Sin embargo, los años habían dejado otras cosas además de las transformaciones visibles. Por ejemplo, que por fin su padre se había volado la cabeza con una escopeta de caza en mitad del monte como era previsible y de agradecer pues así se enteró medio pueblo sin que nadie se llevase un susto de muerte. Recibió la noticia en el otro extremo del país y ni siquiera intentó llegar entierro. Murió apaciblemente su abuelo, recibió la noticia destinado a apenas seis horas de tren de los cincuenta pero tampoco hizo nada por acudir a despedirle. Como tampoco movió un dedo para ir a las bodas de sus hermanas. De hecho, nuestro hombre ni siquiera contestaba a telegramas, cartas urgentes o invitaciones, no de un modo especial al menos. Le bastaba la carta semanal del jueves cuya tarde dedicaba a la correspondencia sin fallar una, aunque lo parezca no era tarea baladí pues en cada uno de sus breves destinos oficiales había trabado diversas amistades. Curiosamente, nadie de su edad había pasado a engrosar la lista de quienes recibían sus atenciones de los jueves por la tarde, todos los miembros de tan selecto grupo eran mayores y… mejor situados, ah, casi se me pasaba por alto que tampoco encontraríamos en sus cuidadas cartas de caligrafía perfecta y lamentable ortografía ninguna mujer, excepción hecha de sus hermanas y un par de venerables y casi ancianas viudas de algún difunto jefe directo suyo que conservaban aun buenos contactos y recibían cartas mensuales de aquel joven tan atento.
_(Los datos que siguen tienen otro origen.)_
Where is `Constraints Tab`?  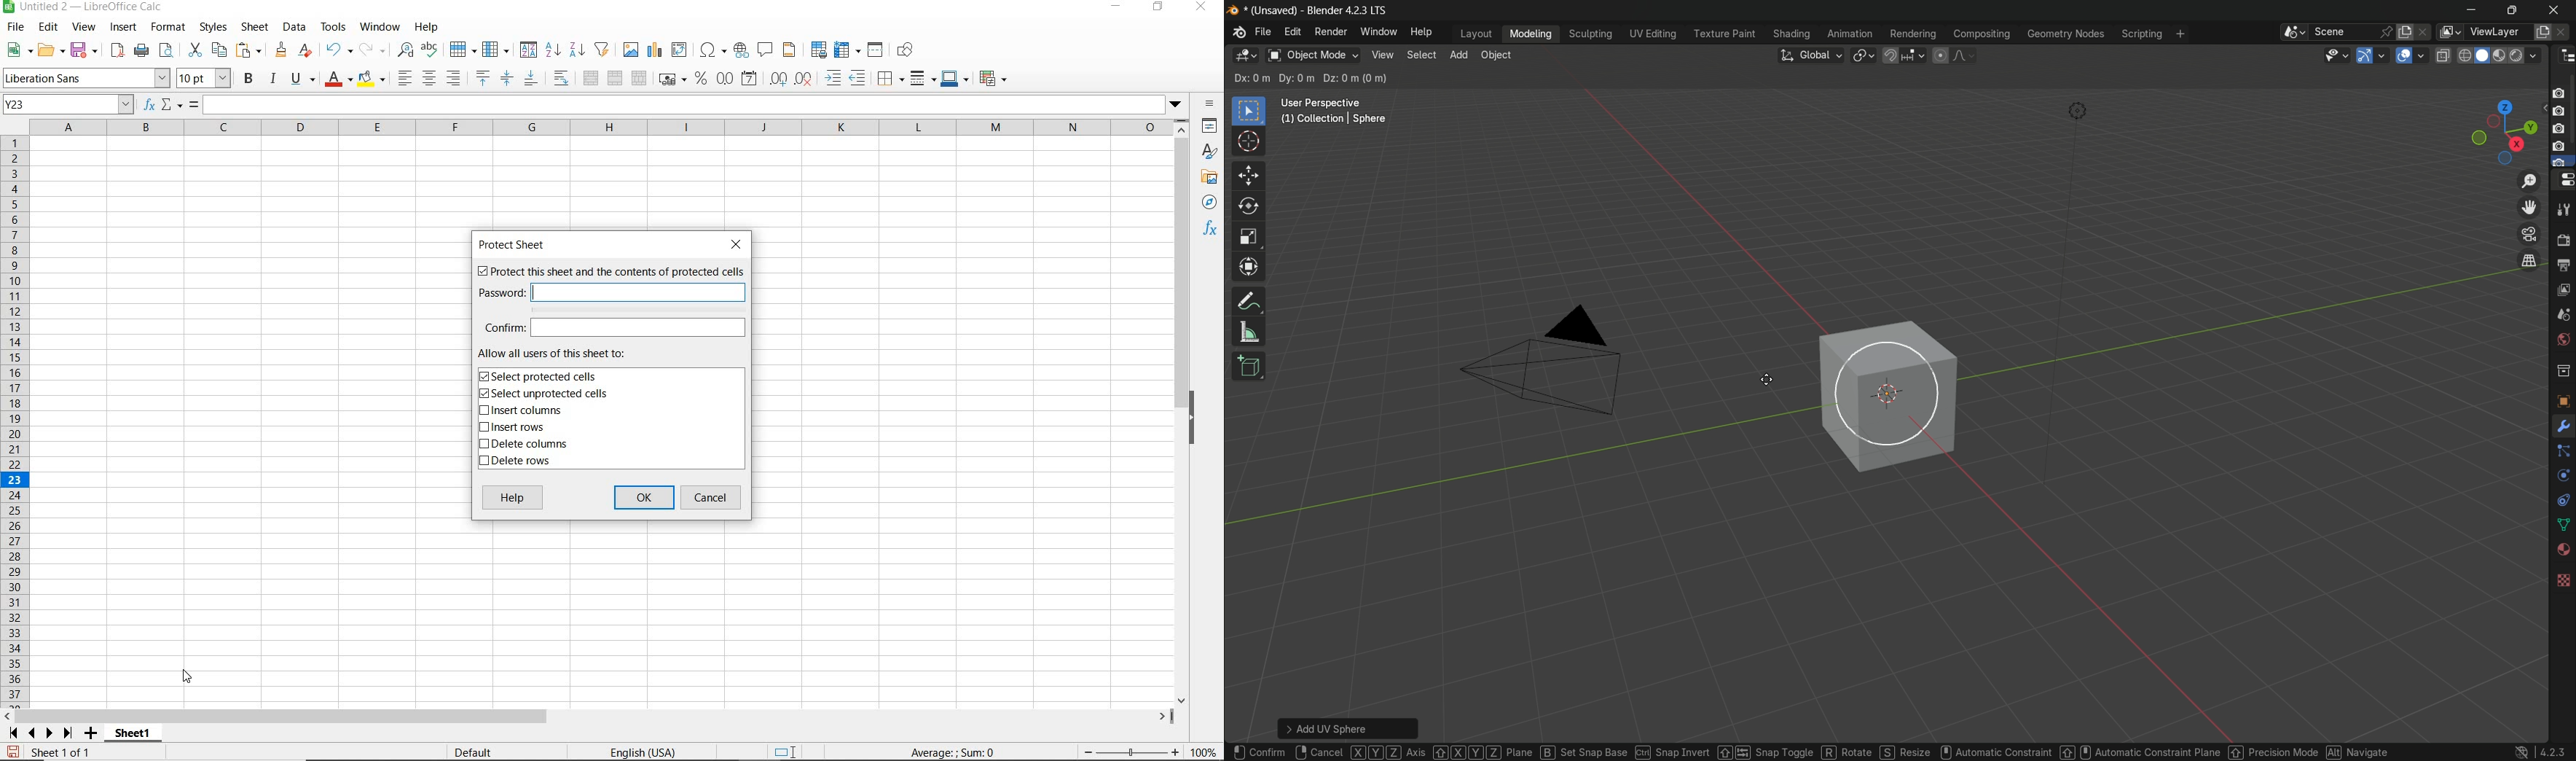 Constraints Tab is located at coordinates (2560, 452).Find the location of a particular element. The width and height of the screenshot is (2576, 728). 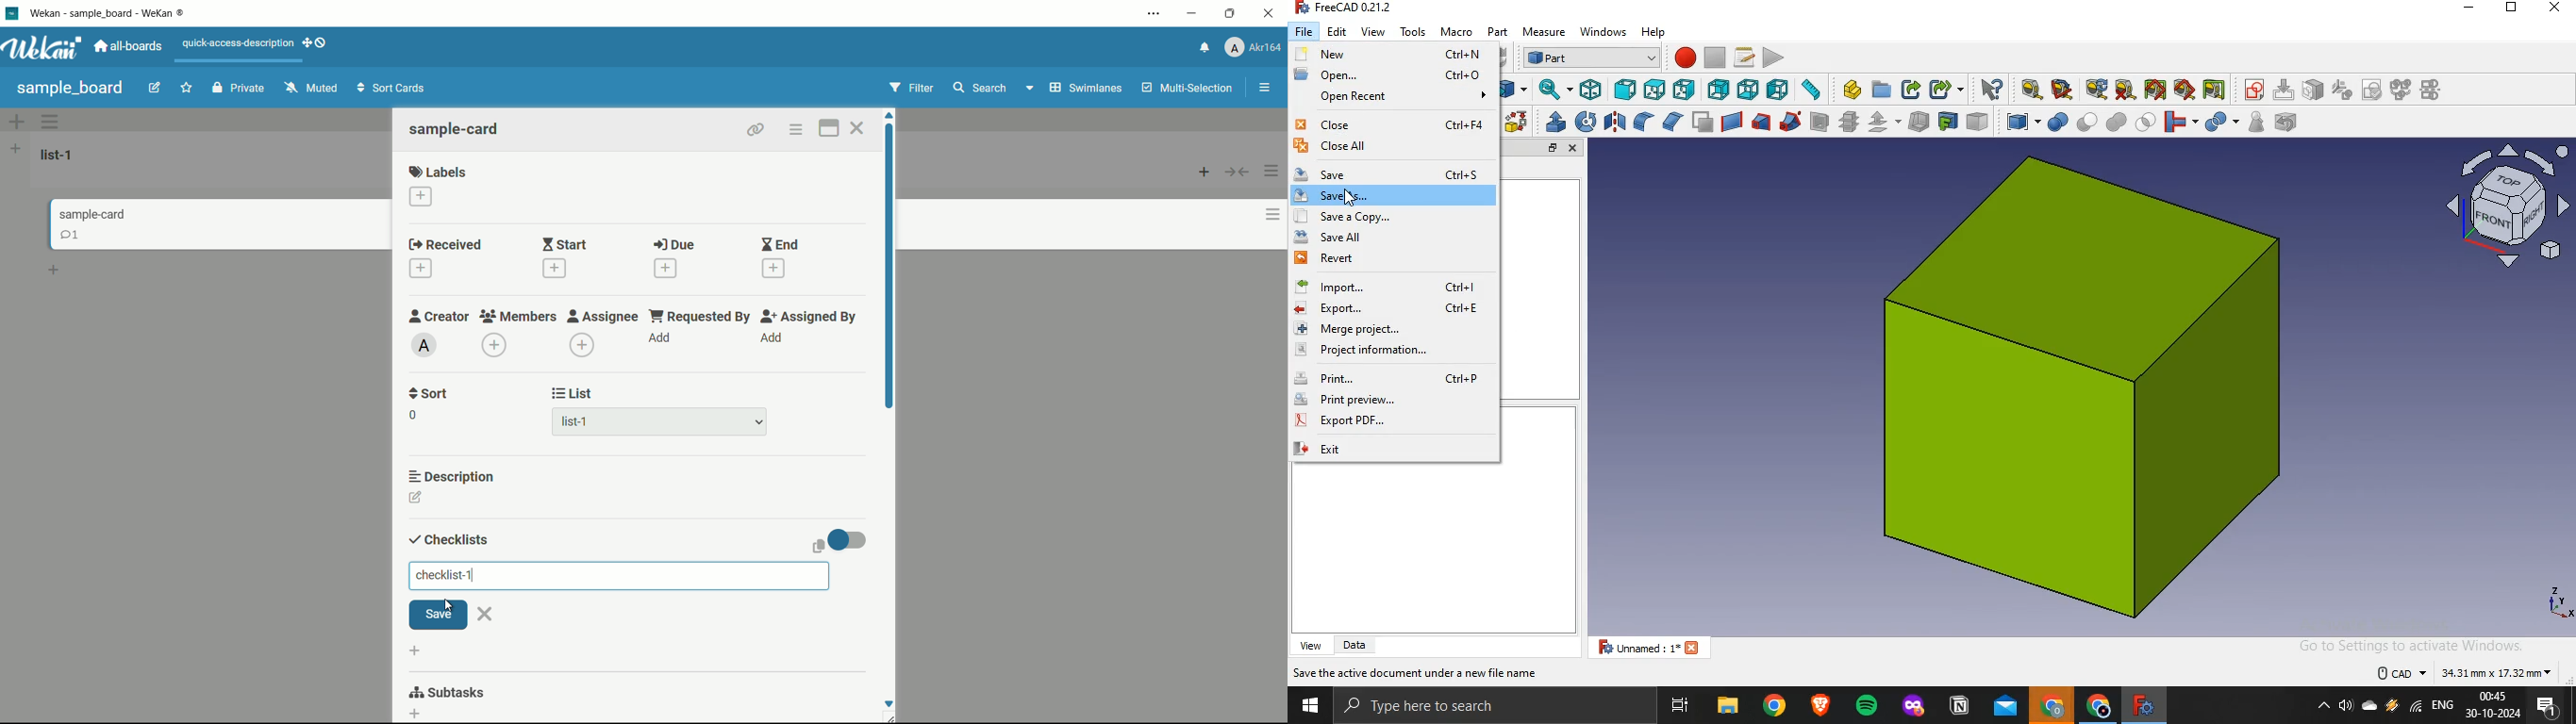

start is located at coordinates (1306, 708).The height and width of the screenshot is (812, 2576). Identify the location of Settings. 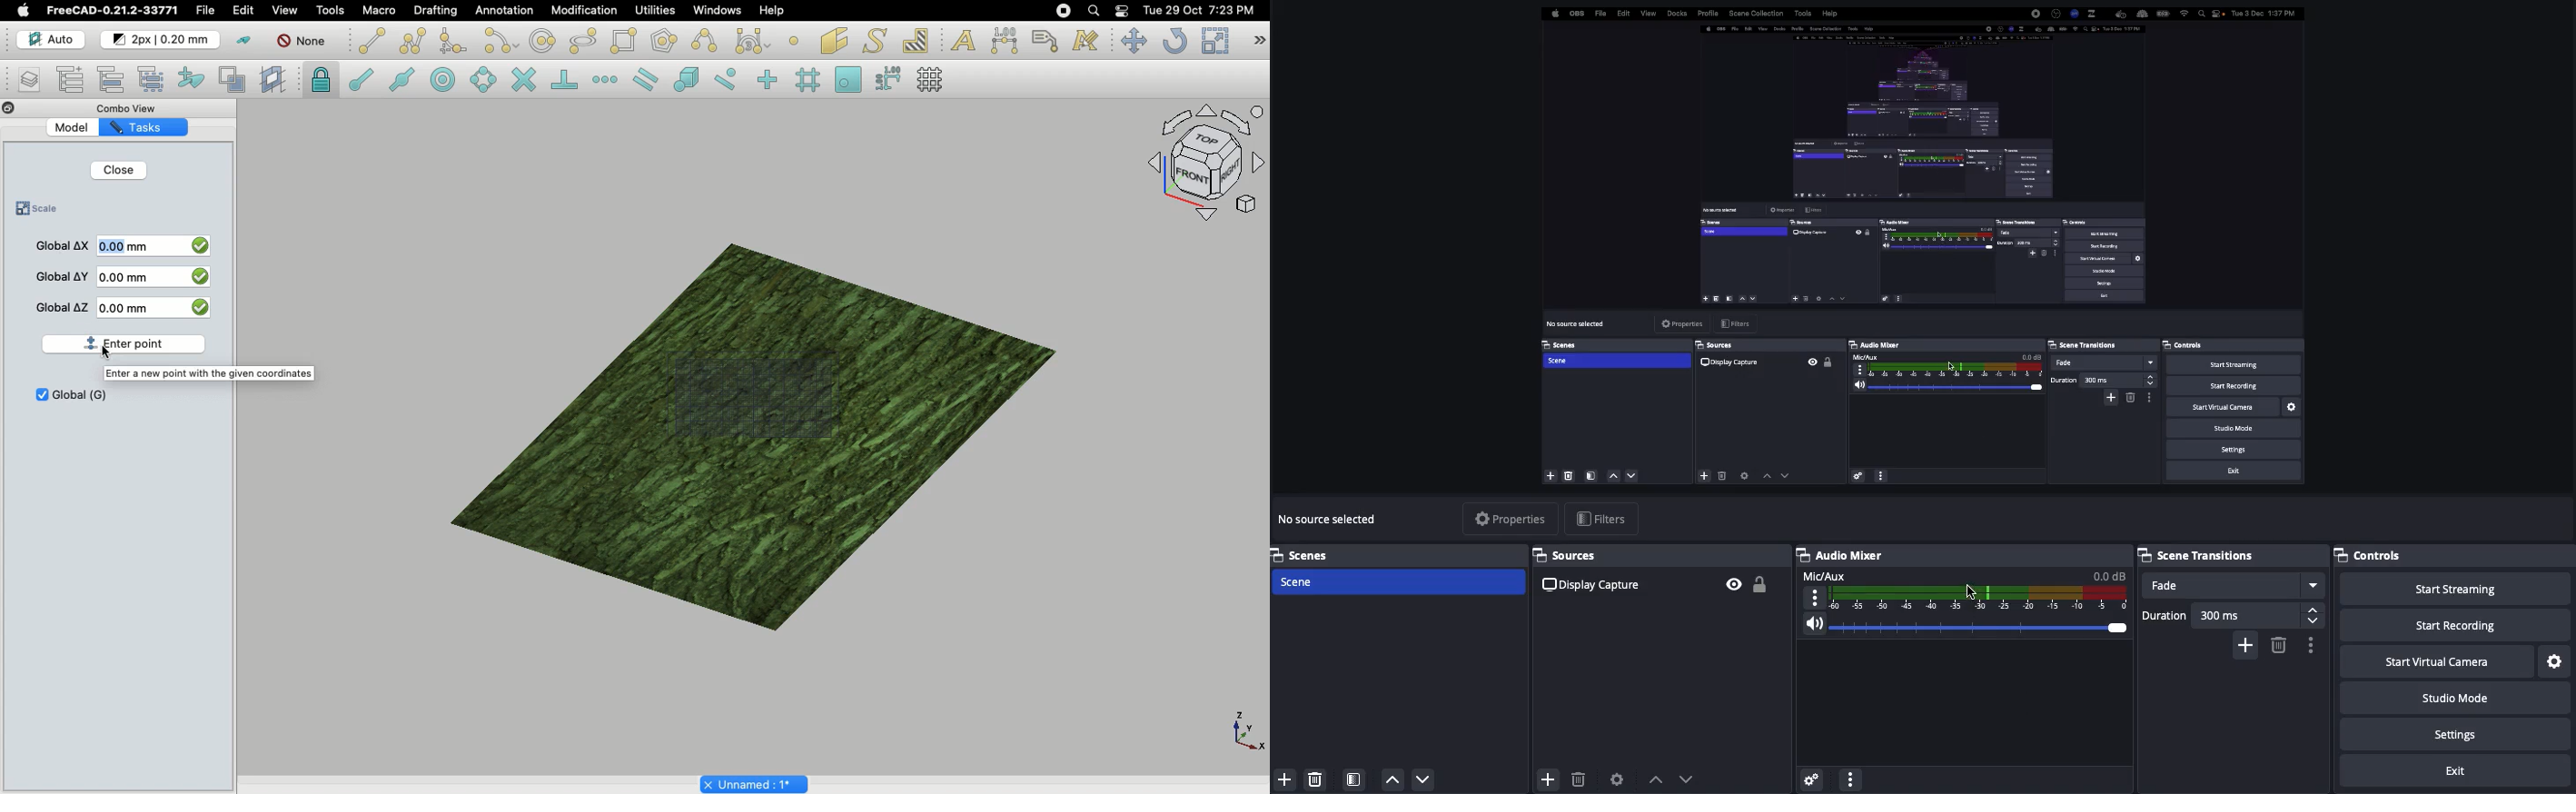
(2458, 735).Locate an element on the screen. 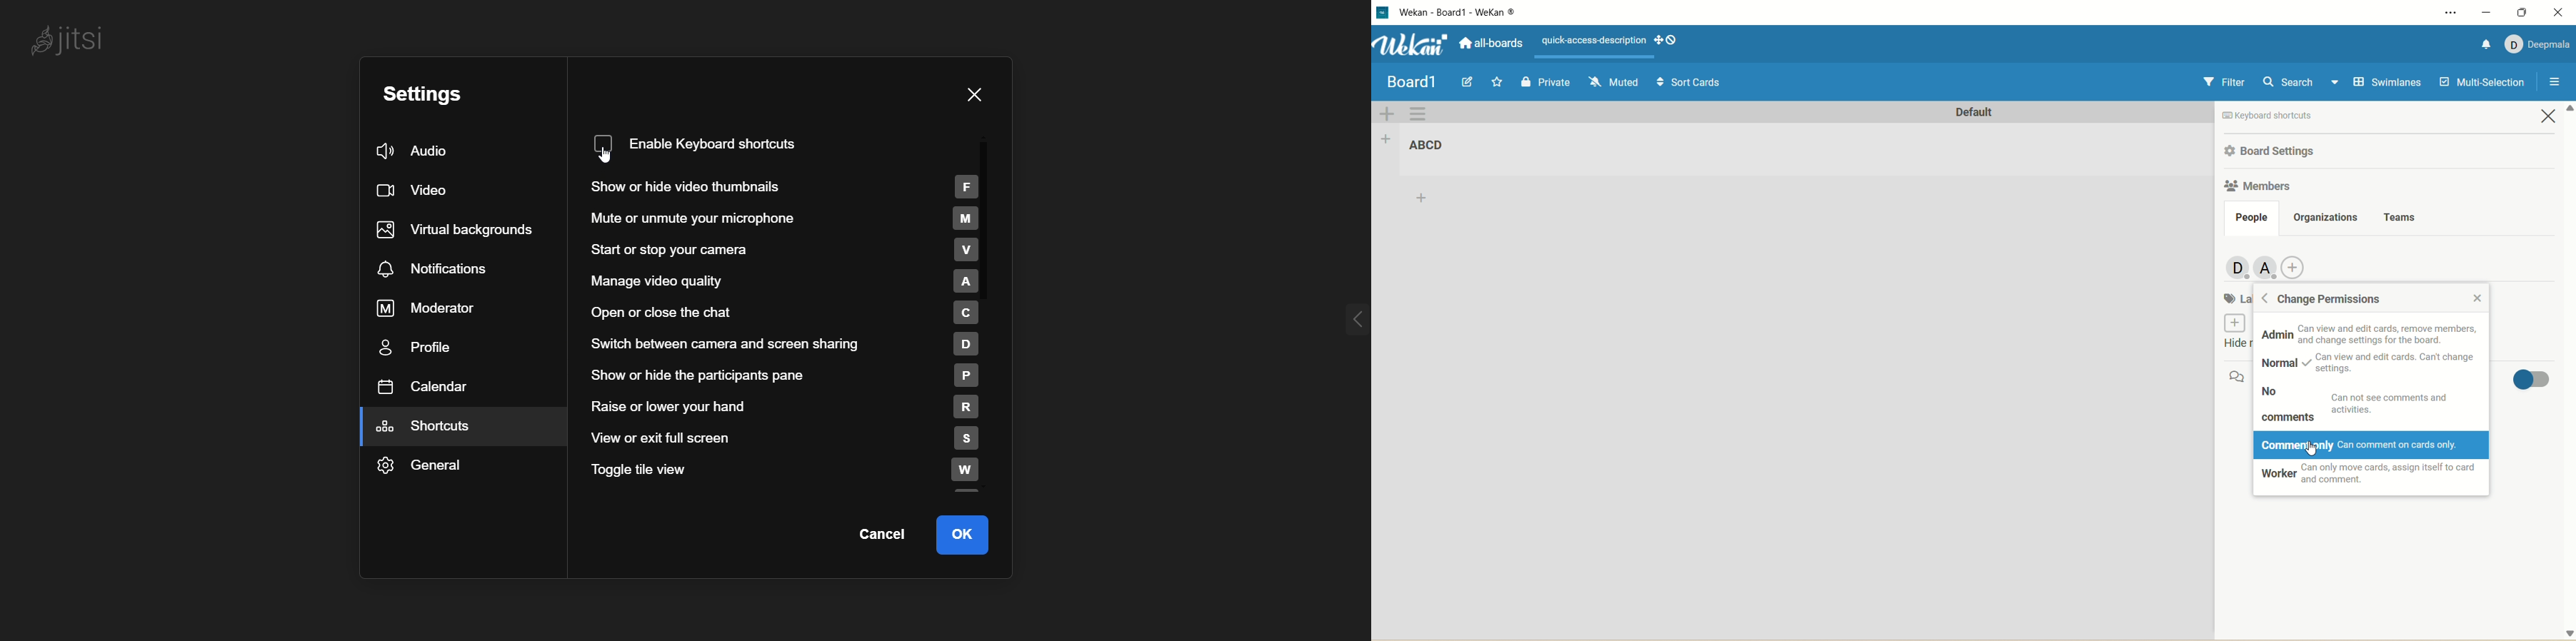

Observémosle “in illo tempore”, un jueves por la tarde a la vuelta del trabajo en la habitación de la pensión, sentado a la pequeña mesa, envuelto en un batín, aun con la corbata perfectamente anudada comprobando a quien toca responder y a quien escribir sin esperar respuesta. Letra picuda, armoniosa y legible, un gozo de ver con sus renglones perfectos –escribía sobre un papel recio donde había rotulado poderosas rayas negras que se dejaban ver a través de casi cualquier papel-, sus márgenes –literalmente- trazados con tiralíneas, su firma artificiosa y clara con un trazo final que medio tachaba elegantemente el nombre, esos sobres modélicos con los sellos perfectamente encuadrados. Lo dicho: un verdadero placer estético… con faltas de ortografía.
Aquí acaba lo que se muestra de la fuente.